As much as 72% of the world’s emissions in 2020 came from cities—and by the middle of the century, urban areas could triple in size. That’s why the latest climate report from the IPCC, the UN’s climate body, makes it clear that we need to build cities differently, as part of a long list of solutions that the world needs to quickly deploy to have a chance of avoiding the worst impacts of climate change.

“If you want to resolve the climate crisis, you need to resolve cities,” says Rogier van den Berg, acting global director for the Ross Center for Sustainable Cities at the nonprofit World Resources Institute. “It’s simple.”

Municipal leaders need to quickly enact a whole scale of changes, from retrofitting buildings to handling urban waste differently. But one critical piece is changing how people get around. If cities are redesigned to be more compact—the concept of the 15-minute city, where it’s easy to walk or bike to work and stores, and public transportation is also easily accessible—the report says that it could help cut urban emissions by around 25%.

Shifting to electric vehicles “is a huge opportunity,” Van den Berg says, but “you can’t cover it all with electric mobility. You also need to think about biking, walkability, proximity, and density of services.” When the urban design of a city changes, so do the people living there. Copenhagen wasn’t always dominated by bikes; now two-thirds of residents bike to work or school. After Paris started aggressively redesigning city streets, it now looks more like Copenhagen.

Making the shift in more car-centric cities in the U.S. is more challenging, though even cycling paradises like Amsterdam used to have a bigger car culture. New, fast-growing cities in Africa and Southeast Asia also need support to avoid sprawl and what the IPCC report calls “carbon lock-in”—designs that make it hard to cut emissions. More financing is needed at the right time so cities can grow in the right way, Van den Berg says. “Transport-related emissions in developing regions of the world have increased more rapidly than in Europe and in North America,” he says. “And that’s a trend that is likely to continue in coming decades. That means that we should not only look at what are the big emitters right now, but what are the emitters of the future.”

Cities can also do more to help capture carbon by adding more green spaces, the report says, from green roofs to urban forests. Already, city trees store around 7.4 billion tons of carbon, and sequester around 270 million tons of carbon each year. Adding nature back into cities also helps make cities more resilient in the face of extreme heat, floods, and other climate impacts.

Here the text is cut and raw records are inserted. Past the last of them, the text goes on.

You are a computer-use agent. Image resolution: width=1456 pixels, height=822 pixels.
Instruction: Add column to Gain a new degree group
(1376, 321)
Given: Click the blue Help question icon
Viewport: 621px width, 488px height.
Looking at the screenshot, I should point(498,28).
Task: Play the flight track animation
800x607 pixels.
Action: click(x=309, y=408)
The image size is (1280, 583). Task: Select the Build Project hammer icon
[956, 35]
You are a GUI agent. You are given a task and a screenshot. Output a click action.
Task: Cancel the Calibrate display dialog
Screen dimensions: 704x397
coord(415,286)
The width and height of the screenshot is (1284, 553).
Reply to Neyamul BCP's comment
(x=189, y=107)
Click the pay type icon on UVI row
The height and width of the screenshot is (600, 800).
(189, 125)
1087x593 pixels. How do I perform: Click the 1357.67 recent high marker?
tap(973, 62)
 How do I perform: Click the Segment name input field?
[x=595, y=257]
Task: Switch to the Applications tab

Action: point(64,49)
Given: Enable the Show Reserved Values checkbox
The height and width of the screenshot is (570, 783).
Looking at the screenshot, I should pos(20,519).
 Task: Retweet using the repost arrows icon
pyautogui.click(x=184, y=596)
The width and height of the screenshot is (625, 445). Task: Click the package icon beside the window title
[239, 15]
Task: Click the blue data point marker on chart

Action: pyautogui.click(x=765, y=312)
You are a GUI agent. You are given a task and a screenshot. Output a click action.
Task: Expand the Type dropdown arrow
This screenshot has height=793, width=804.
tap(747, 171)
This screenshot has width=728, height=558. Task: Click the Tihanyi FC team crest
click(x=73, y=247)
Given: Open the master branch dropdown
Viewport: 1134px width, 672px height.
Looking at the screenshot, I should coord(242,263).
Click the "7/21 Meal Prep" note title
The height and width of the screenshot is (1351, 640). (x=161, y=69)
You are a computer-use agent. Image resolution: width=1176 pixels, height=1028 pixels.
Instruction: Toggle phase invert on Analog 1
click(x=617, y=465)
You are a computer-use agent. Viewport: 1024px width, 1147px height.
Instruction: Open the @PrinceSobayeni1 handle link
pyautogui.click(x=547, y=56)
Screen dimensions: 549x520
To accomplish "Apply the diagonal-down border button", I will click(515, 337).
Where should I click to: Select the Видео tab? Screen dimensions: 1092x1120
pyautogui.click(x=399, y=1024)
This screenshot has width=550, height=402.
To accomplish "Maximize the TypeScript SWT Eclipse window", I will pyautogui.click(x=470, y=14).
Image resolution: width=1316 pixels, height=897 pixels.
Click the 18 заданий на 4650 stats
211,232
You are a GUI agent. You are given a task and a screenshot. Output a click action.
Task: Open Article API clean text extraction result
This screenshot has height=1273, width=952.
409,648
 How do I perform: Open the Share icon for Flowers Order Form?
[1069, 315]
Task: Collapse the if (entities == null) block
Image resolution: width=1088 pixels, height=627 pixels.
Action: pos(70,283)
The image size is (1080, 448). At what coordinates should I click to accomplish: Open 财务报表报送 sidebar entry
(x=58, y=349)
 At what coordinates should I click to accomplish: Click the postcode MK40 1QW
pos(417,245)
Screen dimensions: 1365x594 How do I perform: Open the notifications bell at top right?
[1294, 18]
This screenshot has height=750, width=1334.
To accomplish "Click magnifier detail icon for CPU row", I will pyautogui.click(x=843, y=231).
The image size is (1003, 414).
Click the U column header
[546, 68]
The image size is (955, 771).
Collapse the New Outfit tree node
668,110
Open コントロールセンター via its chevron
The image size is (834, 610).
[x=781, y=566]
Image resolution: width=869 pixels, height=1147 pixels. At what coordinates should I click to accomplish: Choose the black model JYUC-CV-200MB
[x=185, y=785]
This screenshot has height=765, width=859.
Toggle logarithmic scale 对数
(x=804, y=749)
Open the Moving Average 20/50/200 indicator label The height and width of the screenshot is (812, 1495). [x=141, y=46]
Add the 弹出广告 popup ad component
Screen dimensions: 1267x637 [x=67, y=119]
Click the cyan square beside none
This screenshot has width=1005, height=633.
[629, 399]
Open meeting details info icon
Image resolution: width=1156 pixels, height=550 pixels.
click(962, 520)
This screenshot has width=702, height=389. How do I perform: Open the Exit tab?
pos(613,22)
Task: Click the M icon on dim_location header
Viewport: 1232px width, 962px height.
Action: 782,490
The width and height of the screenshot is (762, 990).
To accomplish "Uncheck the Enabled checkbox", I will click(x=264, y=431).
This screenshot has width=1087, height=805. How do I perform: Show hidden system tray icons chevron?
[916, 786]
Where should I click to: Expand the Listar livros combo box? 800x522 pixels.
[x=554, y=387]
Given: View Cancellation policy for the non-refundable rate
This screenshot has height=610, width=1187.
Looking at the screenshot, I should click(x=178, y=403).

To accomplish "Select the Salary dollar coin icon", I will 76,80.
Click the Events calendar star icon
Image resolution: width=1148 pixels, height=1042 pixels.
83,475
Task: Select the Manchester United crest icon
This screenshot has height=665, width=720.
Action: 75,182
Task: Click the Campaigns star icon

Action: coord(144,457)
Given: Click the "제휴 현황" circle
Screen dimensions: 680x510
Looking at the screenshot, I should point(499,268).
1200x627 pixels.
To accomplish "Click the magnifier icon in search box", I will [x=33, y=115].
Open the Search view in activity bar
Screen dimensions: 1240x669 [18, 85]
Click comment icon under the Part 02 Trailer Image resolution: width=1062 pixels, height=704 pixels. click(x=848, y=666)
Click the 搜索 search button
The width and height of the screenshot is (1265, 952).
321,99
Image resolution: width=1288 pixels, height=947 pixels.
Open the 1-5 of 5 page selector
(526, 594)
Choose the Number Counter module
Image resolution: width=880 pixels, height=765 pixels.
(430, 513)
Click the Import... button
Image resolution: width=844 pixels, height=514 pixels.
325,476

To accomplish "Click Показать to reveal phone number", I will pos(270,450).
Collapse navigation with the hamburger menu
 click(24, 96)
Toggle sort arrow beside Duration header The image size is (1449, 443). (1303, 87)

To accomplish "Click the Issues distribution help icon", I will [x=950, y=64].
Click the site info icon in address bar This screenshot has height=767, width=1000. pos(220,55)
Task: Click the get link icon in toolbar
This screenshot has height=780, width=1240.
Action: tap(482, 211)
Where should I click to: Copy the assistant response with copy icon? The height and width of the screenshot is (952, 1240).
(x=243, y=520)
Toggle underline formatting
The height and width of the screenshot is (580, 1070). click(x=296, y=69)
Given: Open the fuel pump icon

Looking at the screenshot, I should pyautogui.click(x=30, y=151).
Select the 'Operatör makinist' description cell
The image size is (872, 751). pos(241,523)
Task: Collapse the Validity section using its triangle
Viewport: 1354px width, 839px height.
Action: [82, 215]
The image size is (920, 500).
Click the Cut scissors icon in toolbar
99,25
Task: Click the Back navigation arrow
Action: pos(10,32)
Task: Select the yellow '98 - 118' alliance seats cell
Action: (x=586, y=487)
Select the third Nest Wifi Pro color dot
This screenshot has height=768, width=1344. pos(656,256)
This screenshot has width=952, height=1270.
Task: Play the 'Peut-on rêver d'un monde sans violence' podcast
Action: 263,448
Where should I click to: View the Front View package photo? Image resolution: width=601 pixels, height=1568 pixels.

Urban emissions are growing now, and by the middle of the century, if cities don’t make much effort, could grow to as much as 40 billion metric tons of CO2 emissions each year. But with ambitious action, that could drop down to 3 billion tons of emissions. The scale of cities is an advantage. “The growing concentration of people and activities is an opportunity to increase resource efficiency and to decarbonize at scale,” Van den Berg says. “It means that your big problem is your big opportunity.”